**Documento fuente**.
((

| SOBRE BELLAQUERÍAS, INJURIAS Y DIATRIBAS 
 
						Por Lucas Ospina 
						Villalba 
						“El Verbo Encarnado, nunca 
						ha reído. 
						 
						Cobo es un lector temerario, 
						usa técnicas como el anacronismo deliberado y las 
						atribuciones erróneas para agitar la calma chicha de la 
						pecera literaria, sus intervenciones distorsionan el 
						canto solemne y mediático de esas dos sirenas llamadas 
						Historia y Cultura. Resultó que la crítica, que se les 
						da tan bien a los artistas, tiene límites: cuando se 
						trata de ellos mismos; muchos ven como algo inmoral y 
						reprobable que un artista como Cobo se parrandee la 
						inmunidad gremial y use literatos y obras literarias 
						ajenas como materia prima para hacer lo propio: 
						criticar. 
						Algo se ha discutido sobre las 
						polémicas literarias despertadas por el obrar crítico de 
						Cobo. Una de las más recordadas tuvo lugar en la
						
						radio[1] en una larga 
						discusión moderada por Alberto Casas Santamaría, Julito 
						y Félix, los tres chiflados de la emisora La W. El 
						diálogo comenzó por enfrentar a los directores de las 
						revistas que en Colombia se pelean la pauta cultural.

))

**Extracto de datos**.
((

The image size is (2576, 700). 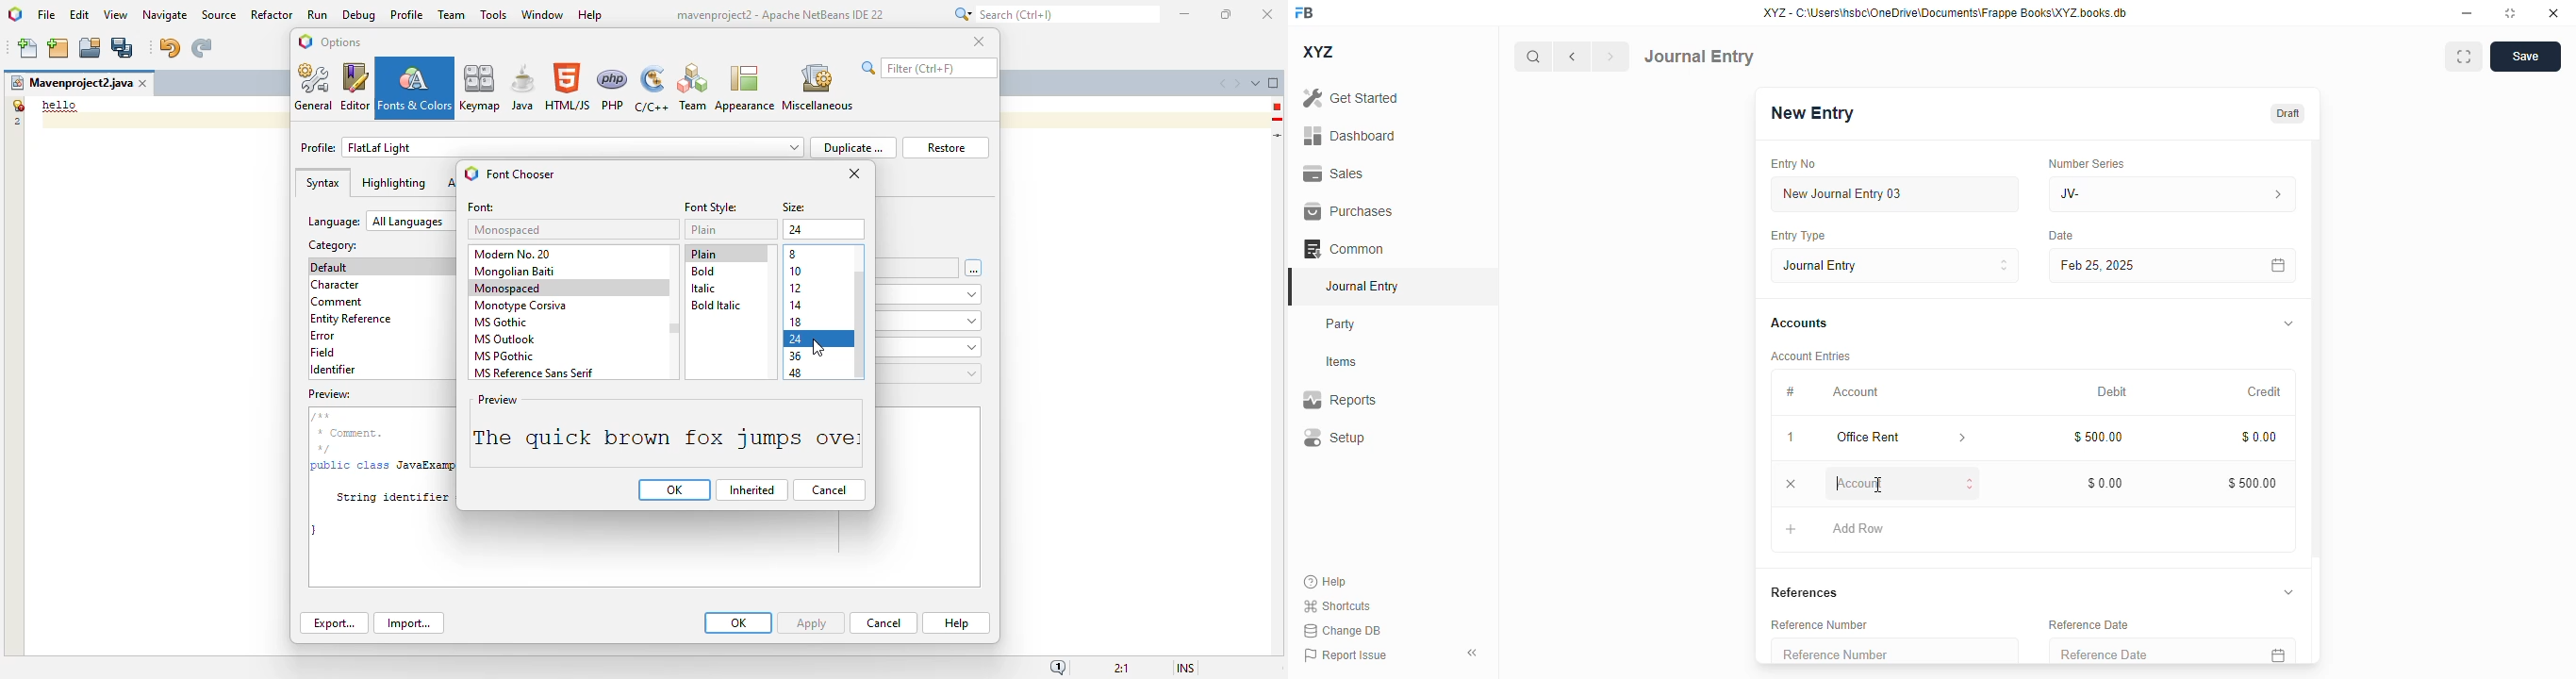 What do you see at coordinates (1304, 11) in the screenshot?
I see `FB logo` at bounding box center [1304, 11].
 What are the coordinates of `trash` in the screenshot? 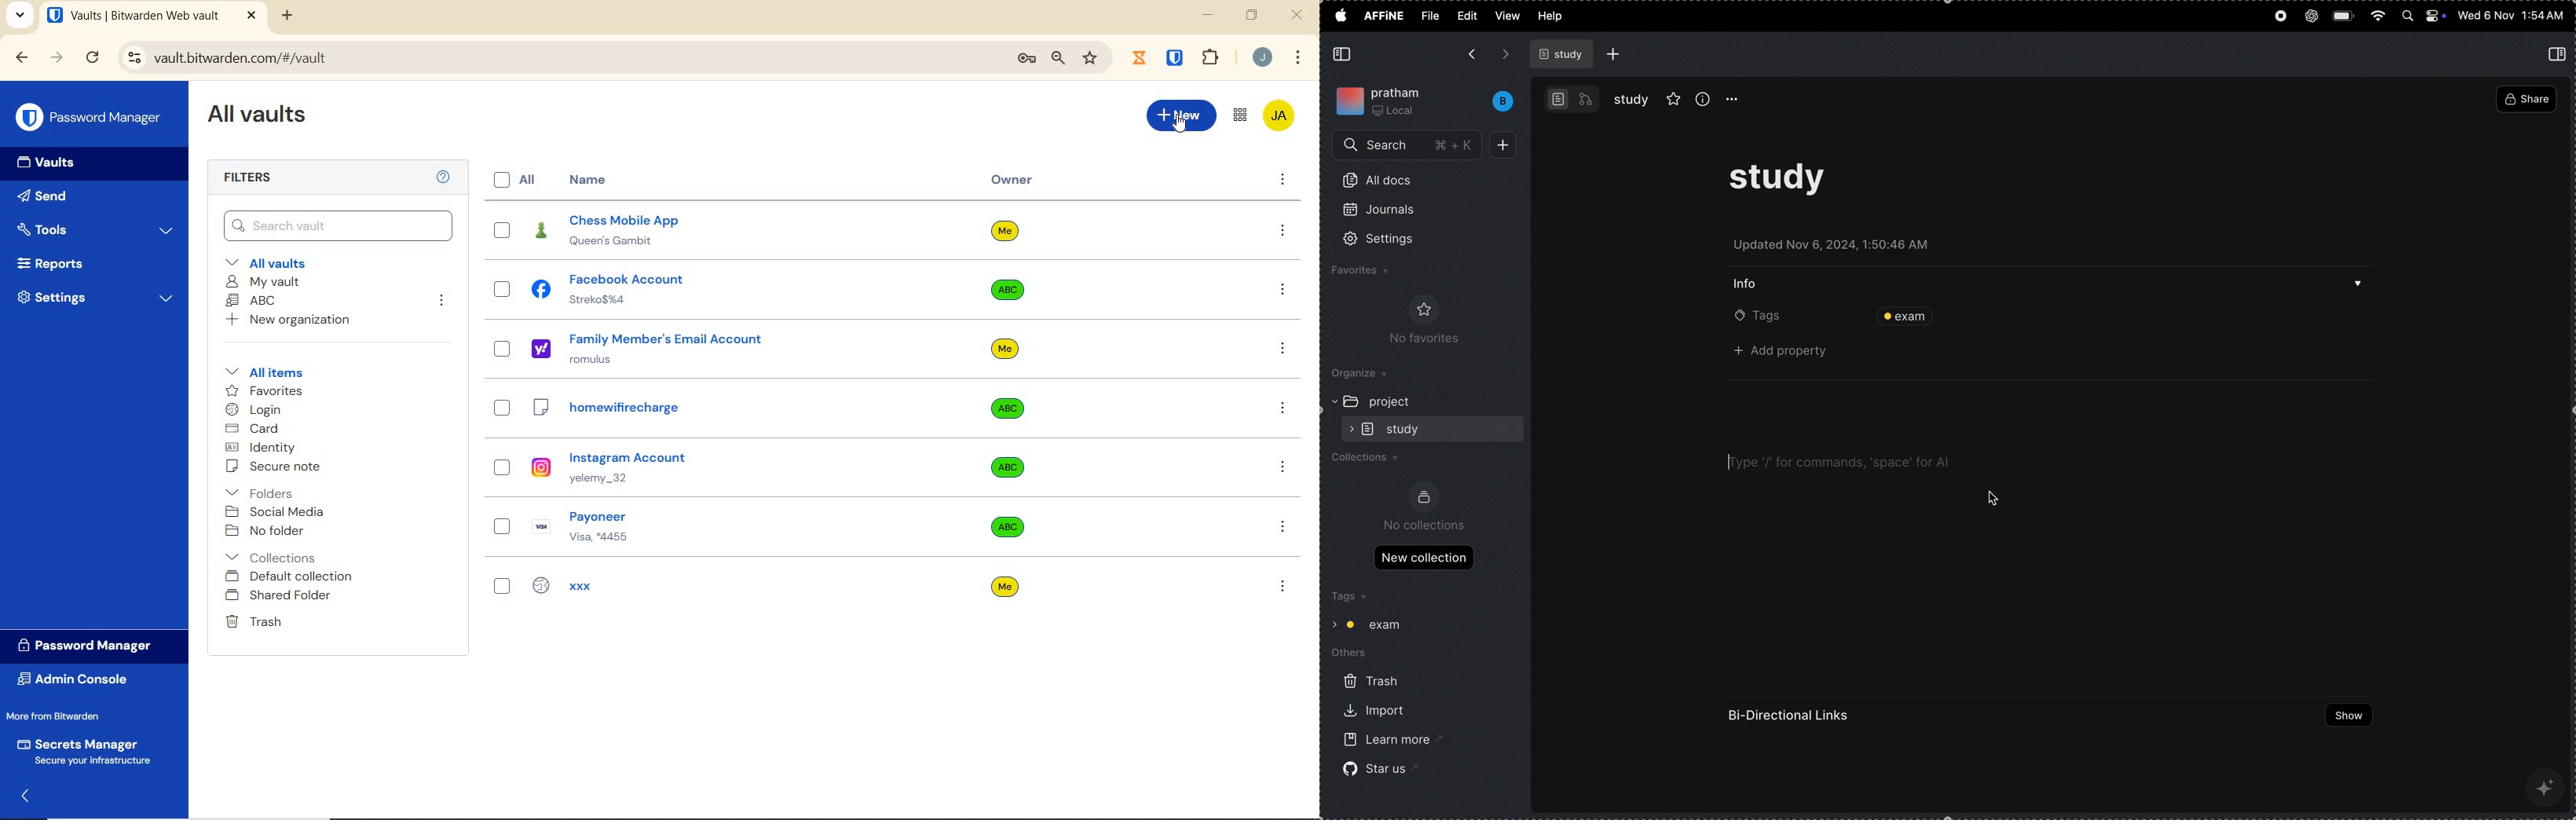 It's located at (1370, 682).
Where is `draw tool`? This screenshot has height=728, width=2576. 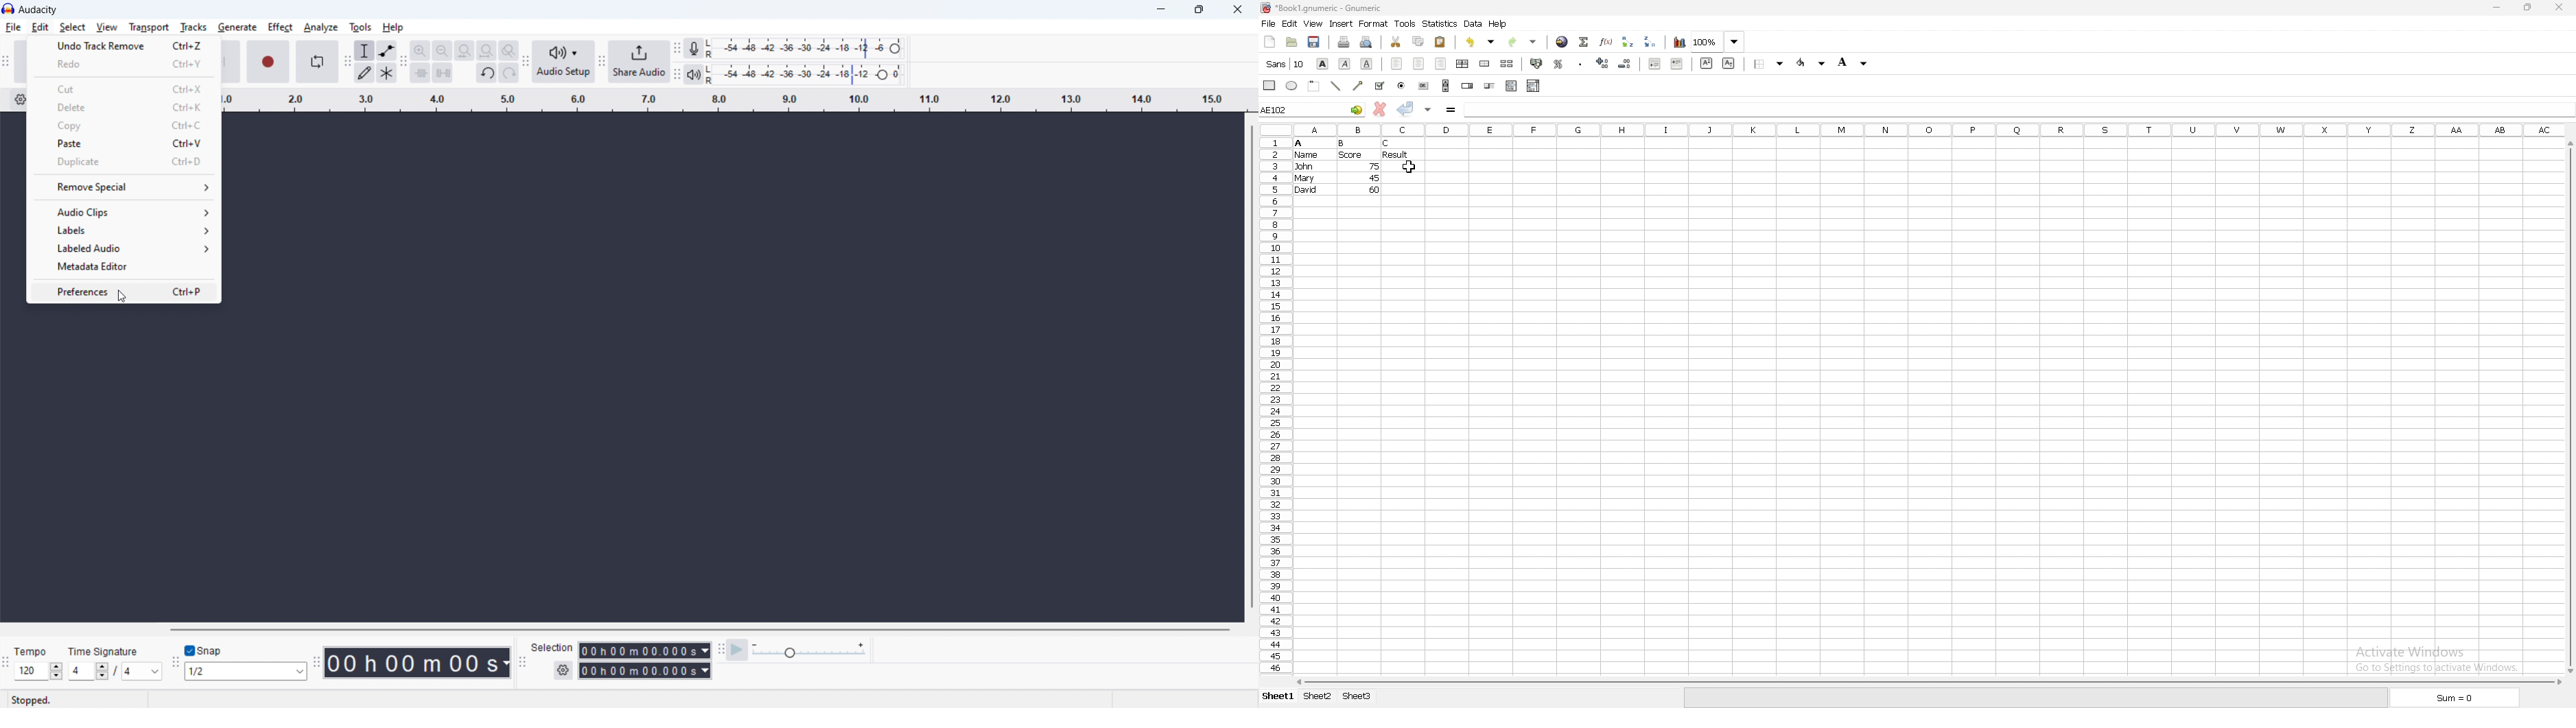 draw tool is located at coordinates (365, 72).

))

**Tarea asignada**. Reproduce literalmente el fragmento del documento fuente que comienza en "Algo se ha discutido" y continúa hasta "la pauta cultural.".

**Resultado del ejercicio**.
Algo se ha discutido sobre las 
						polémicas literarias despertadas por el obrar crítico de 
						Cobo. Una de las más recordadas tuvo lugar en la
						
						radio[1] en una larga 
						discusión moderada por Alberto Casas Santamaría, Julito 
						y Félix, los tres chiflados de la emisora La W. El 
						diálogo comenzó por enfrentar a los directores de las 
						revistas que en Colombia se pelean la pauta cultural.